La consecuencia más evidente de esto la hemos presenciado en dos movidas que no son bien vistas por algunos en círculos académicos, militares y diplomáticos. La primera, el camino a la posibilidad de un rearme de Japón como respuesta a las agresiones norcoreanas y la aparente pasividad de los chinos en “controlar” los gestos y acciones de su “satélite”. La segunda, y no necesariamente cuestionable, la anuencia de Corea del Sur, que en aras de la paz a cualquier costo, se ha convertido en portavoz del régimen de Kim Jong-un ante Washington y particularmente ante el presidente Donald Trump, quien hasta recién no paraba de dirigirse al líder norcoreano en términos despectivos, creando consigo una guerra de nervios sin precedentes en ambos lados del Pacífico.

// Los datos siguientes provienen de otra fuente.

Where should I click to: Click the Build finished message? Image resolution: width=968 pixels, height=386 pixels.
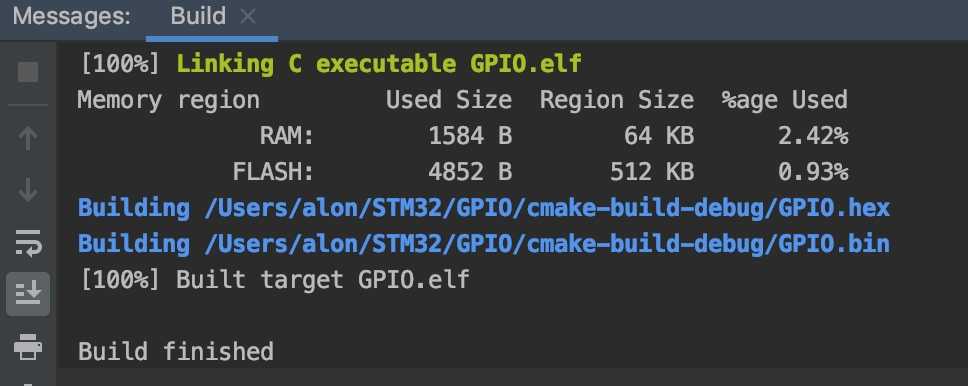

En medio de las tensiones, la pausa necesaria llegó en torno a las Olimpiadas de invierno, en las que Seúl recibió con brazos abiertos a una delegación del norte. La visita provocó un frenético intercambio entre ambas Coreas y concluyeron en la invitación a Trump para reunirse con Kim y su inesperada (y para algunos cercanos al presidente, inapropiada) e inoportuna aceptación. Ello activó todo un proceso protocolar en el que aparentemente la República Popular China quedó marginada diplomáticamente. La especulación quedó silenciada esta semana con la visita secreta de Kim a la capital china y sus sorpresivas expresiones favoreciendo el diálogo diplomático y la posible desnuclearización de su país. La reunión, envuelta en un manto de misterio, dio paso a la reflexión de expertos en torno a los motivos de la primera visita del líder norcoreano. Todo parece indicar primeramente un deseo imperioso de Pekín de un mayor envolvimiento en el diálogo bilateral entre Washington y Pyongyang. Más allá de las intervenciones imprudentes del presidente Trump en las redes sociales, es la percepción de que el “control” chino sobre las movidas nucleares norcoreanas es casi inexistente y que su principal ansiedad es con la inestabilidad que un conflicto – nuclear o no – acarree para estos en la península coreana: crisis de refugiados en la región fronteriza y la cercanía más pronunciada de tropas estadounidenses a su territorio de caer el régimen norcoreano.
Tenemos así una situación única. Más que asertivas, las movidas forzadas del gobierno chino y el tenso intercambio entre Kim y el presidente chino, Xi-Jinping, pueden indicar una iniciativa más reactiva que proactiva. El consenso de los expertos es que, tentando el destino y moviéndonos más cerca de una confrontación con Washington, el régimen norcoreano haya superado (outmaneuvered, outflanked), a sus “mentores” y “protectores” chinos. Ventaja para Pyongyang, no queda de otra. La ausencia de expertos en la región a partir de la purga diplomática del Departamento de Estado, promulgada por el ya exsecretario Rex Tillerson, deja a la deriva a Washington y a merced del esencialismo reaccionario tanto del nuevo secretario de Estado, Mike Pompeo, como del nuevo asesor de seguridad nacional, John Bolton. Se acerca la cumbre bilateral y Pekín, mirando la situación y su aparente posición desventajosa, intenta asirse de algo favorablemente tangible reafirmando su rol mediador.